Separated – But Not from God’s Presence

We enter our third week of nearly complete separation from other people because of the Coronavirus. This is an unprecedented moment in our nation’s history as nearly all social and most commercial intercourse is curtailed. Our government calls for social distancing – no church, no school, no spectator sports or entertainment, no gatherings greater than ten. In public and commercial settings we are to separate ourselves by six feet. We have March Madness but without basketball.

While the virus separates us from one another and the rest of the world, it does not separate us from God. Jesus’ final words to the disciples were, “And behold, I am with you always, until the end of the age.” (Mt. 28:20)

Before his arrest, he told the disciples, “On that day [his resurrection] you will realize that I am in my Father and you are in me and I in you.” Later he says, “Whoever loves me will keep my word, and my Father will love him, and we will come to him and make our dwelling with him.”

Jesus promises to dwell in us if we love him and keep his word. We may be temporarily denied his presence in the Eucharist, but not his presence in us through the Holy Spirit.

In the Book of Revelation, Jesus reasserts this promise. “Behold, I stand at the door and knock. If anyone hears my voice and opens the door, I will enter his house and dine with him, and he with me.” (Rev. 3:20)

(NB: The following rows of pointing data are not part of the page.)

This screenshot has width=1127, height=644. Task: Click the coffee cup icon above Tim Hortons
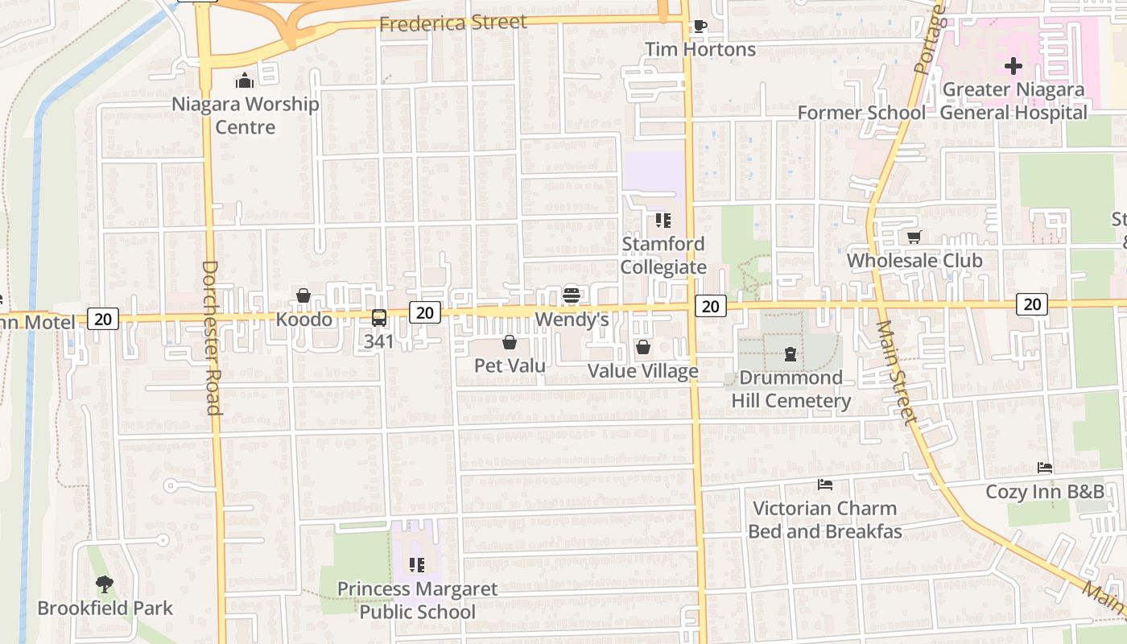pos(700,26)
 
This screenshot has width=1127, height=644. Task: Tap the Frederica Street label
pos(453,23)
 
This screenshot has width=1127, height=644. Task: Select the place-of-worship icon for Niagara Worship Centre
pos(245,80)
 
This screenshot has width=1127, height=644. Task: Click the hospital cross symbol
pos(1013,66)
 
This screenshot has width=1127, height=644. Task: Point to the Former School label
pos(861,113)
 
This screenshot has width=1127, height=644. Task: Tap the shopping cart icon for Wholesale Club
pos(914,237)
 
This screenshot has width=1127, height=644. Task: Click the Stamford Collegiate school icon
pos(663,220)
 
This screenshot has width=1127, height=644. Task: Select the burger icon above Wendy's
pos(572,295)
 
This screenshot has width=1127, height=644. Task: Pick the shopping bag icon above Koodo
pos(303,295)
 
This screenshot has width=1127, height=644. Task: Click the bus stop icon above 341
pos(379,318)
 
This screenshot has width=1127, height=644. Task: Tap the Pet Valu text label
pos(510,365)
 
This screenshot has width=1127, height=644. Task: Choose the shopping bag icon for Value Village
pos(643,347)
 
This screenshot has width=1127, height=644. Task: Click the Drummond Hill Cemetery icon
pos(791,354)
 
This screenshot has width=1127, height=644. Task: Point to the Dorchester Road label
pos(211,337)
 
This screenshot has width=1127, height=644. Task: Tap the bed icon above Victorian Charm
pos(824,485)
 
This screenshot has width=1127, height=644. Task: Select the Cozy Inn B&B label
pos(1046,491)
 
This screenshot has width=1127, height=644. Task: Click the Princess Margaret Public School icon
pos(416,565)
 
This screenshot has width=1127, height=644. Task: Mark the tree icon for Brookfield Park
pos(104,584)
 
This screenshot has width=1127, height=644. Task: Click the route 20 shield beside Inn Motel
pos(103,319)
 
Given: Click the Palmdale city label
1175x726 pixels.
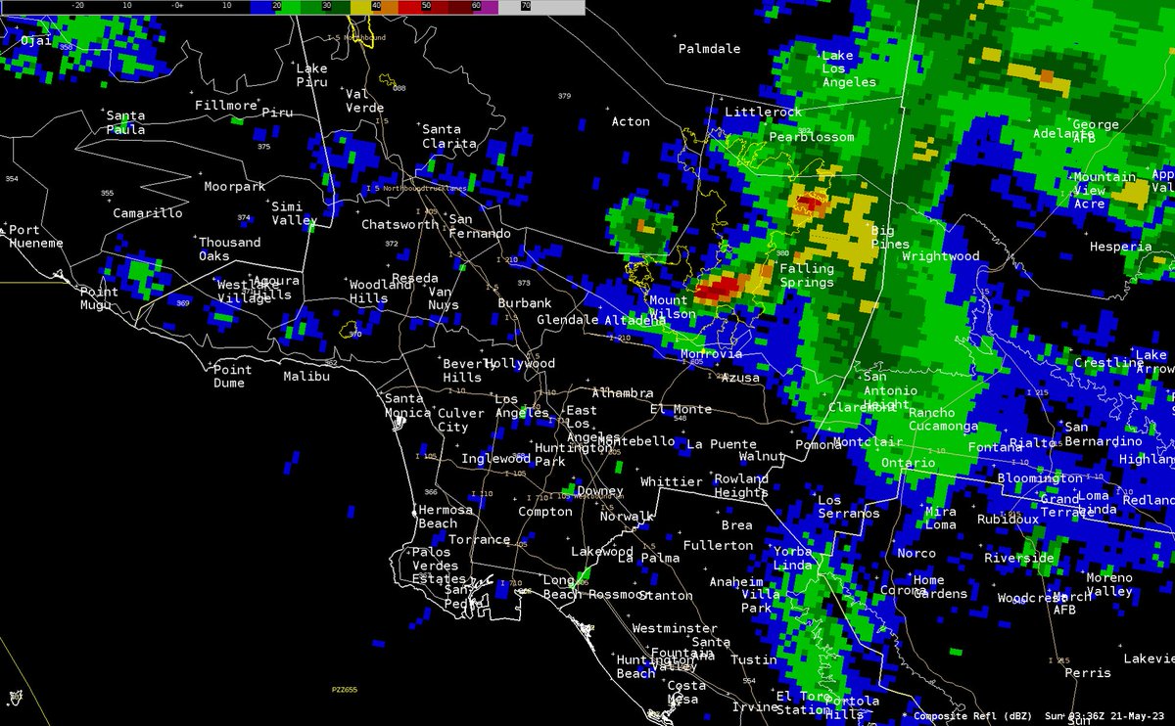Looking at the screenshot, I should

As we open the door of our hearts to Jesus, he promises to enter and take up residence. There are no qualifications or limitations to this statement. Wherever we are, whatever the circumstances, Jesus is available to us. What a promise! We can have a conversation with him just as we have a conversation with a loved one, a friend or colleague.

For many years I have been meeting with Jesus every morning for coffee. I read his word, share with him my concerns, ask for his help for various needs on behalf of my family, friends, and myself, and seek his guidance on various choices I face on daily basis.

Our family misses coming together with others for mass on Sundays and with other Christian friends on other occasions, but we are not separated from God’s presence in the midst of this present worldwide medical and economic crisis.

We cannot yet imagine how God will use and work during this time. As Paul says, “We know that all things work for good for those who love God, who are called according to his purpose.” (Romans 8:28)

How are you using this extraordinary time of restricted activity? Are you taking advantage of God’s presence? Are you taking time to open the door of your heart to him?